The so-called truth changes depending on which way you look. The old glass half empty or half full is equally applicable to interpretation of the average bar chart. Does it state ½ positive or ½ negative, who knows? Either way, I’m not sure how helpful this kind of ‘truth’ really is in imagining breakthrough ideas.
Indeed, when I think about it, data can be a backwards logic tool. If something worked in the past, it doesn’t make it more likely to work in the future. Actually, when it comes to surprising an audience or disrupting a marketplace, what worked yesterday is even less likely to work in the future. In looking behind, it’s too easy to become hamstrung by all the strategies and tactics that made you successful in the past. At what point does an organisation lose the ability to disrupt themselves, to look imaginatively into a new future that can’t be seen by looking backwards?

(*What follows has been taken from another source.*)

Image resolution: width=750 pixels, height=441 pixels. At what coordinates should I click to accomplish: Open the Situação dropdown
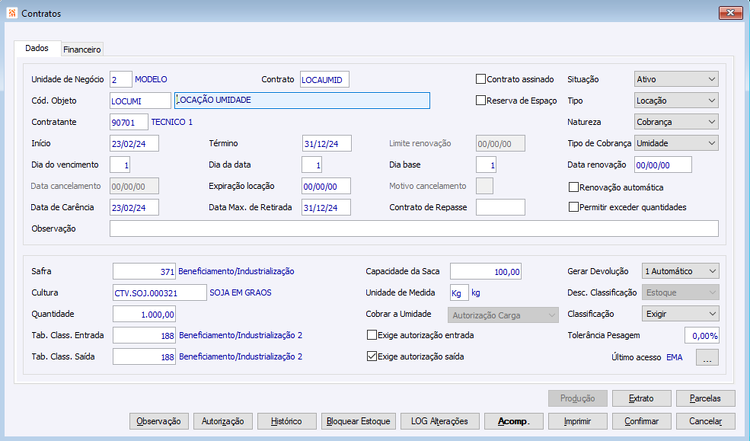point(676,79)
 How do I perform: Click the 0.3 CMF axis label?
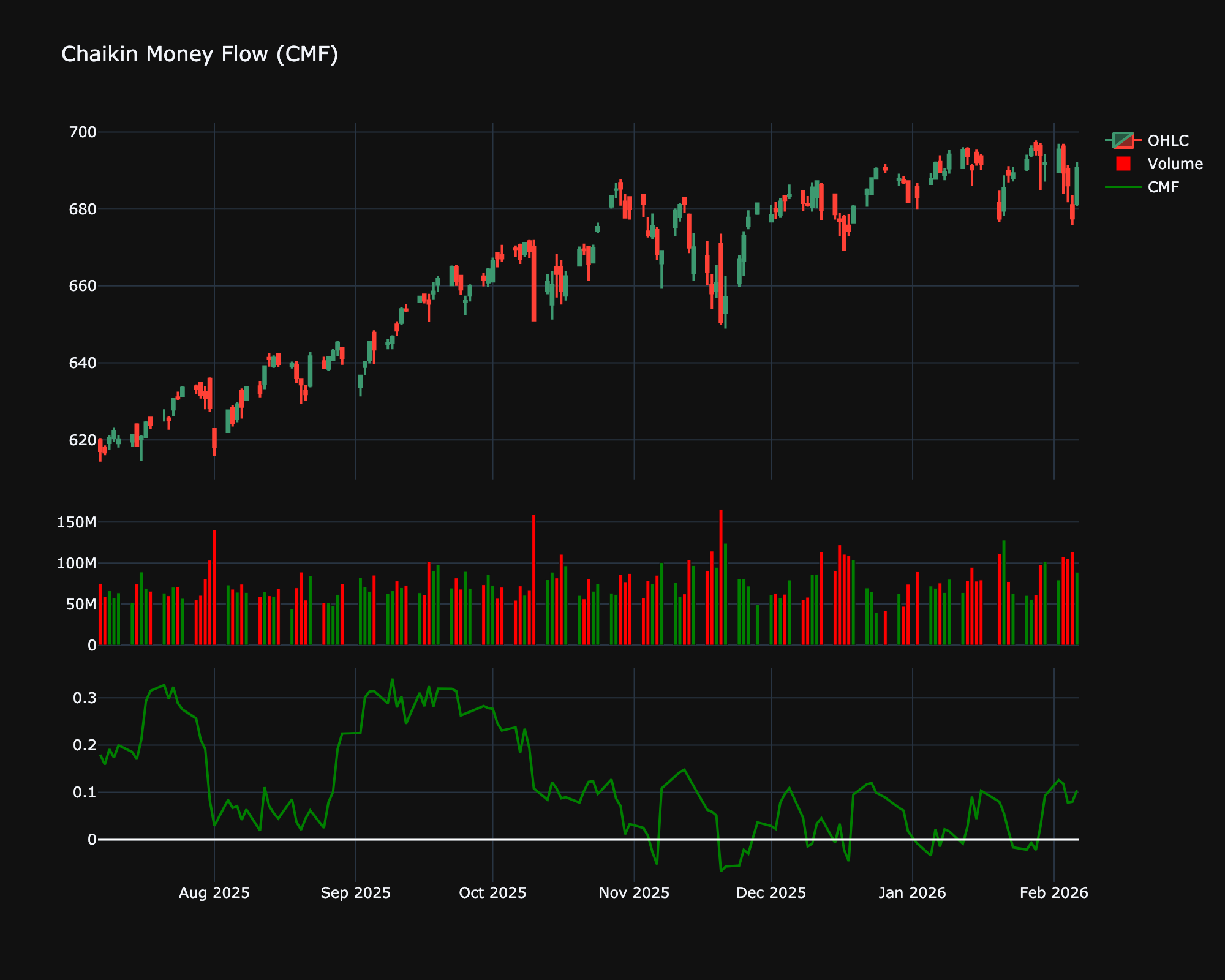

Are we becoming overwhelmed and obsessed with checking all the dials, but all the while forgetting how to fly the plane? Recent industry stats (yes I get the irony) coming out of the Eff Week conference were quite shocking in that they show the industry becoming less effective, not more. The abundance of data we enjoy these days seemingly isn’t helping us influence decision-makers towards greater effectiveness, so what’s it all for?

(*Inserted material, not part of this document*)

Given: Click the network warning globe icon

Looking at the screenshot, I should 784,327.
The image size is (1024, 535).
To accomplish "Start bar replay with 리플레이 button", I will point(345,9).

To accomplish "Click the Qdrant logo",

Luckily data at an industry-wide level could be the ally that creativity needs. Binet and Field’s analysis of the IPA databank has shown us that there’s a correlation between creativity, fame and emotion based strategies and largescale business results. It’s up the industry to ensure this becomes common knowledge so we can use the power of data for the good of its long term future.
Especially important when there's still a dislocation between the way marketers and agencies are using data and the way that senior financial decision-makers are viewing data. Speedy interpretations of short-term data, the overemphasis on ROI at the expense of payback, and lack of a shared language between the board room and the marketing department has clearly favoured tactical decision-making at the expense of overall profit in recent times.

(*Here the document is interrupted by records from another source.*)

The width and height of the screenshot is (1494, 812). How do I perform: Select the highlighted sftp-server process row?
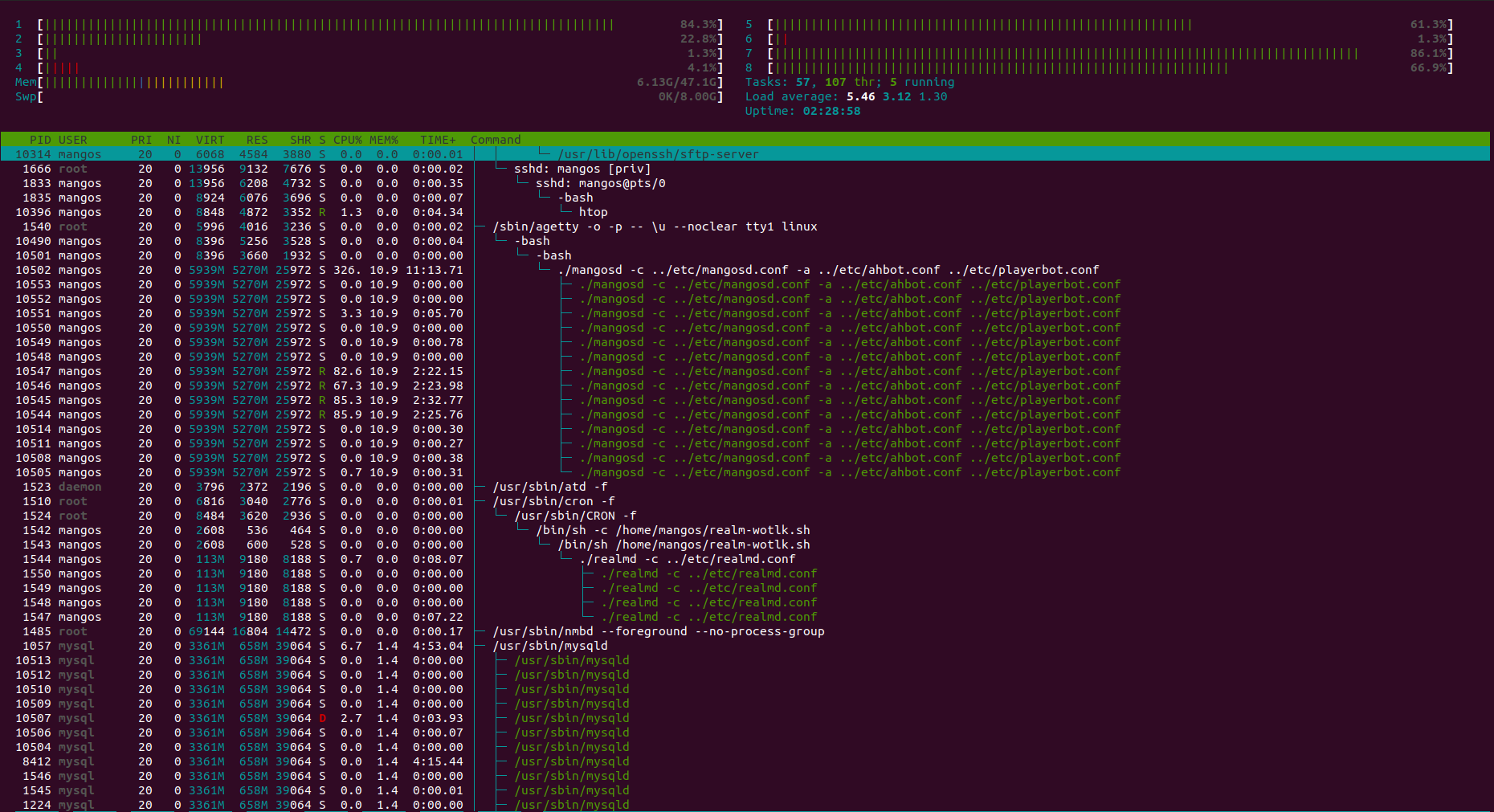coord(745,154)
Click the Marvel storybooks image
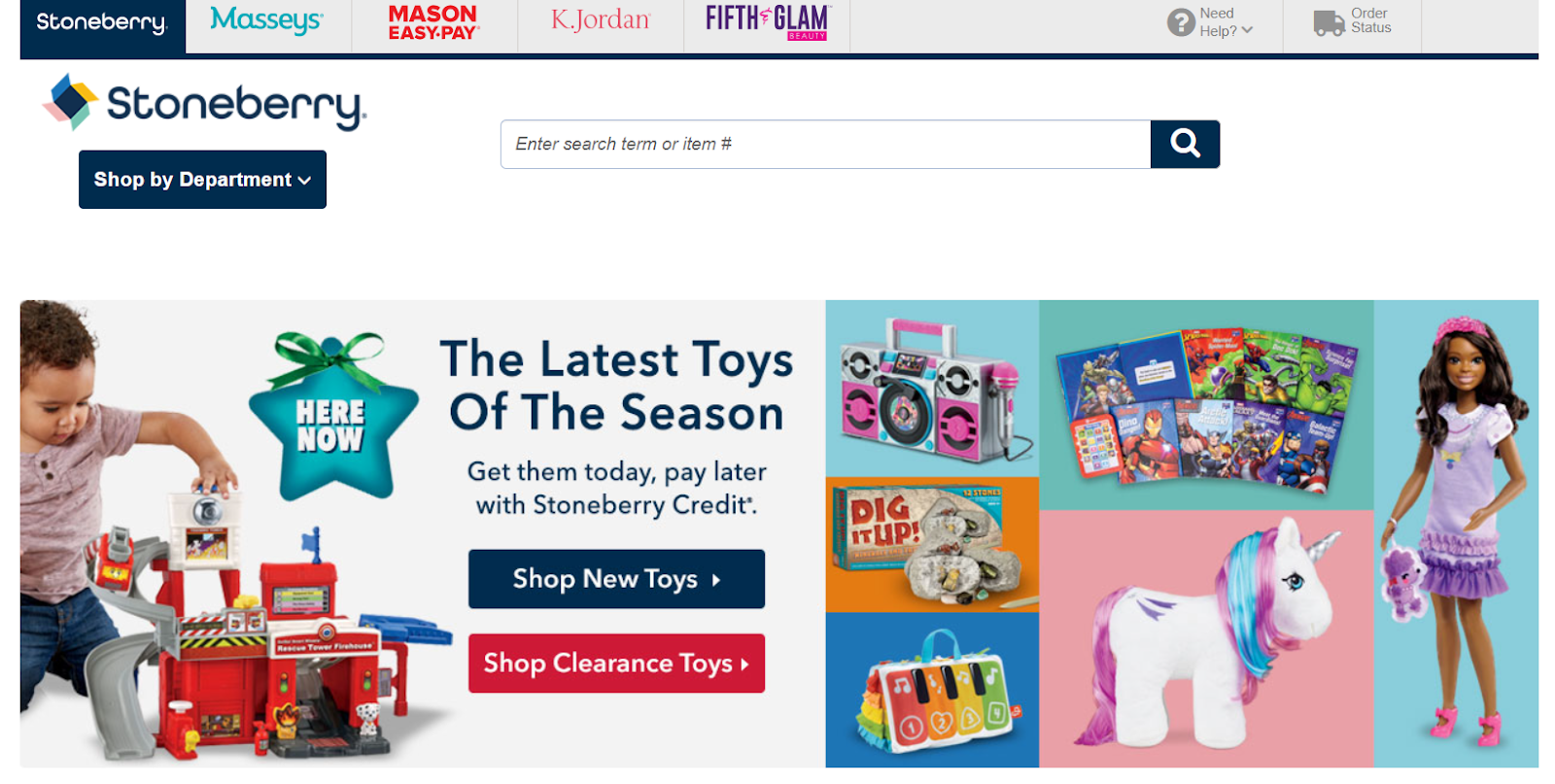The image size is (1555, 784). (1206, 405)
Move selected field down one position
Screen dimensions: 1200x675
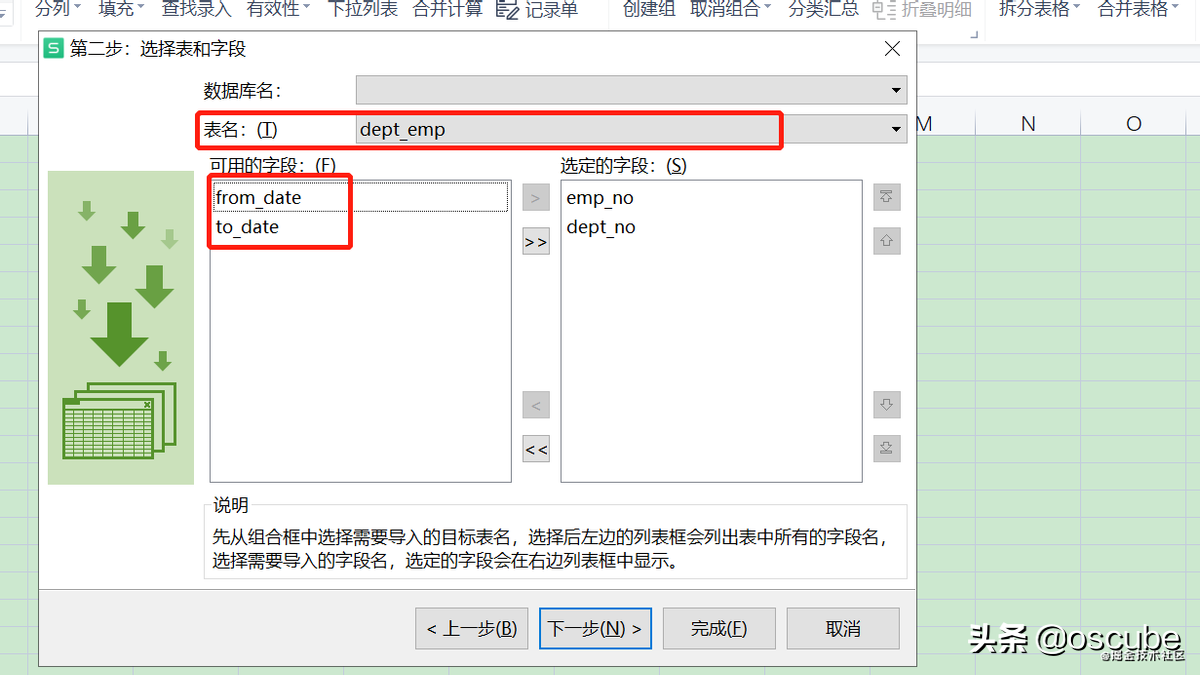point(886,405)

So it’s up to us. Data will only kill creativity if we let it. Let’s be realistic, how many people routinely interrogate the inherent biases within the data they’re reviewing or a stat they’ve just picked up online? We’re all familiar with the ultimate tension between the System 2 research response and the System 1 reality and this brings into question many of the research methodologies the marketing industry has relied upon to determine strategy and direction. I see plenty of ‘quick and dirty’ observational data analyses, but precious few big insights and we mustn’t forget that there’s many more ways to find that killer insight, than staring at the numbers.
At the heart of it, producing insight and strategy is itself a creative process. I’m always conscious that neurologically, data processing is linear and physiologically interferes with the abstract mindset required for creativity. In some senses the two activities are indeed incompatible. So even though data can provide some level of understanding and reassurance, it pays to be wary of treating it as indisputable fact. And if you hope it alone will gift you brilliant ideas. I’m sorry to disappoint you – it won’t.
Lorna Hawtin is Disruption Director at TBWA\Manchester.